I hope that some amateur operators may find it useful as well.
While the historical accuracy of the comments relating to the
telephone company and telephone company engineers may be open to
question (the information as supplied to me was anecdotal), the
technical points made should be valid regardless of the exact turn
of history.
*General*
The decibel, or dB, is a means of expressing either the gain
of an active device (such as an amplifier) or the loss in a passive
device (such as an attenuator or length of cable). The decibel was
developed by the telephone company to conveniently express the gain
or loss in telephone transmission systems. The decibel is best
understood by first discussing the rationale for its development.
If we have two cascaded amplifiers as shown below, with power
gain factors A1 and A2 as indicted, the total gain is the product
of the individual gains, or A1 x A2.
Input >-------- Amp #1 --------- Amp #2 ------> Output
A1 = 275 A2 = 55
In the example, the total gain factor At = 275 x 55 = 15,125.
Now, imagine for a moment what it would be like to calculate the
total gain of a string of amplifiers.

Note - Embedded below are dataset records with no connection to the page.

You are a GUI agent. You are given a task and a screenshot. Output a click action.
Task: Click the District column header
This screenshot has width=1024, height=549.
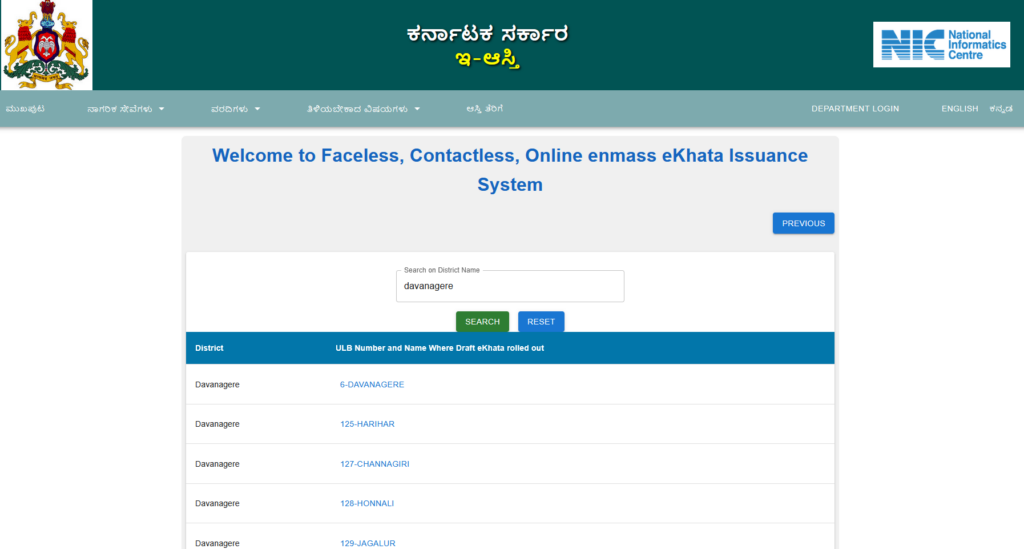(x=209, y=348)
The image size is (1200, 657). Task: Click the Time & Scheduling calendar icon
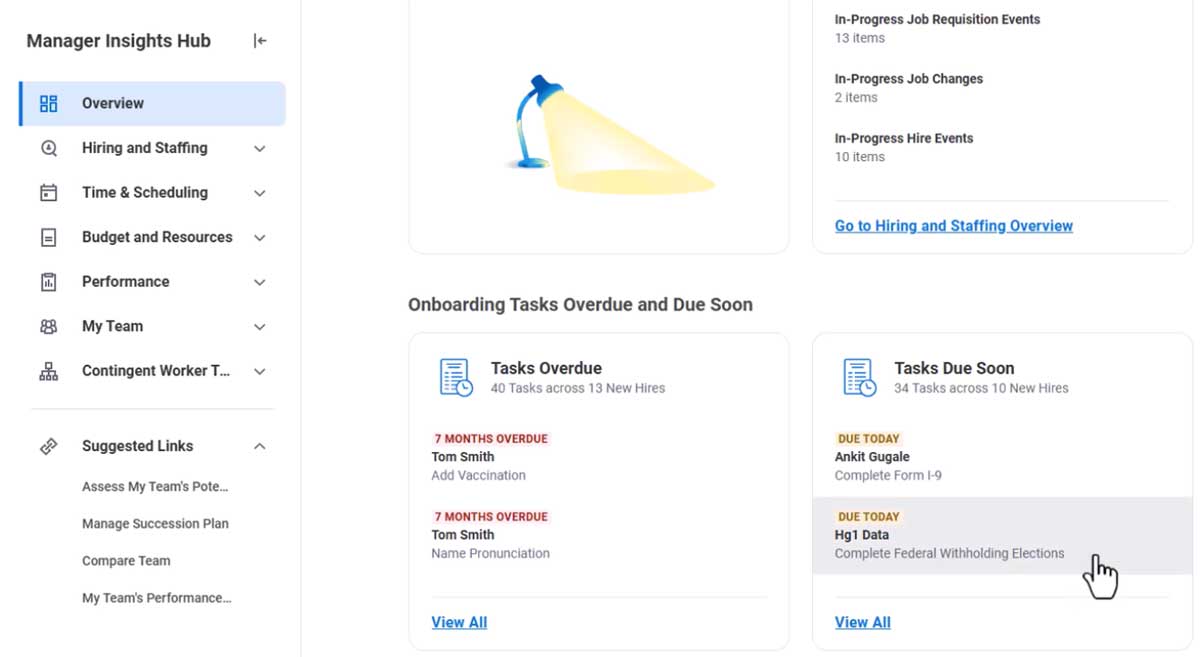click(48, 192)
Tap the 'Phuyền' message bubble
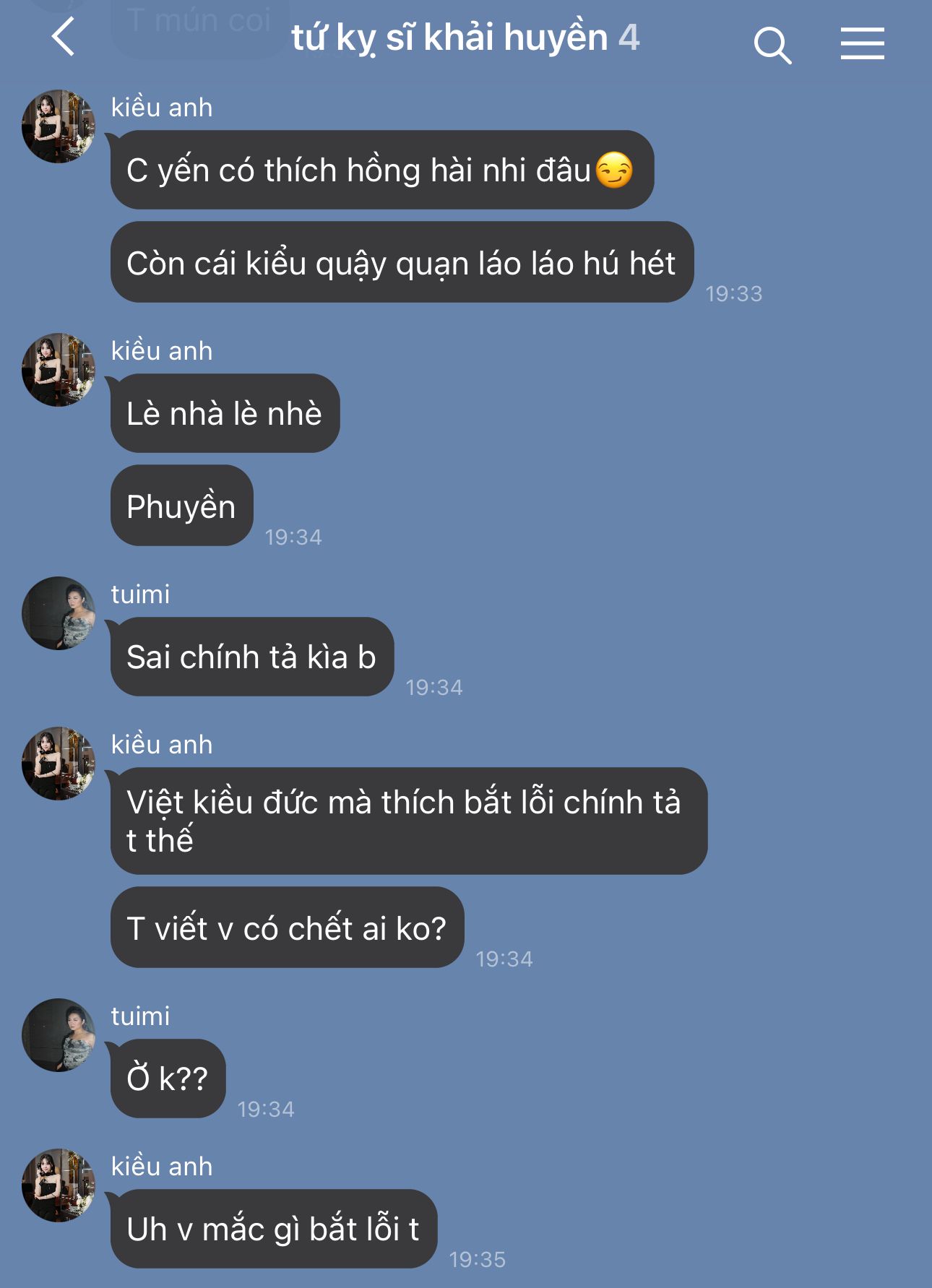Image resolution: width=932 pixels, height=1288 pixels. [181, 506]
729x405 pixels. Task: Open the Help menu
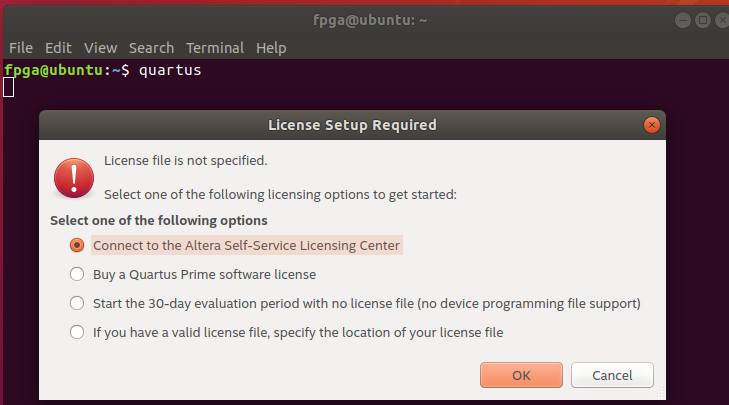pos(271,48)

It would be a cumbersome
task at best, and especially so if there were portions of the
cascade which were lossy and reduced the total gain, thereby
requiring division as well as multiplication.

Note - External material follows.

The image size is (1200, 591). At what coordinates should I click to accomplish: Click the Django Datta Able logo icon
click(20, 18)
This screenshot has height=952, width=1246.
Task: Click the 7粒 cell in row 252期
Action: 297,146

It was for the reason stated above that Bell Telephone
developed the decibel. Thinking back to the rules for logarithms,
we recall that rather than multiplying two numbers we can add their
logarithms and then take the antilogarithm of this sum to find the
product we would have gotten had we multiplied the two numbers.
Mathematically,
log (A x B) = log A + log B
If we want to divide one number into another, we subtract the
logarithm of the divisor from the logarithm of the dividend, or in
other words
log (A/B) = log A - log B
The telephone company decided that it might be convenient to
handle gains and losses this way, so they invented a unit of gain
measurement called a "Bel," named after Alexander Graham Bell.
They defined the Bel as
Gain in Bels = log A
where A = Power amplification factor
Going back to our example, we find that log 275 = 2.439 and
log 55 = 1.740, so the total gain in our cascade is
2.439 + 1.74 = 4.179 Bels
It quickly occurred to the telephone company engineers that
using Bels meant they would be working to at least two decimal
places. They couldn't just round things off to one decimal place,
since 4.179 bels is a power gain of 15,101 while 4.2 bels is a
power gain of 15,849, yielding an error of about 5%. At that point
it was decided to express power gain in units which were equal to
one-tenth of a Bel, or in deci-Bels. This simply meant that the
gain in Bels would be multiplied by 10, since there would be ten
times more decibels than Bels. This changes the formula to
Gain in decibels (dB) = 10 log A (Eq. 1)
Again using our example, the gain in the cascade is now
24.39 + 17.40 = 41.79 decibels
The answer above is accurate, convenient to work with, and can
be rounded off to the first decimal place will little loss in
accuracy; 41.79 dB is a power gain of 15,101, while 41.8 dB is a
power gain of 15,136, so the error is only 0.23%.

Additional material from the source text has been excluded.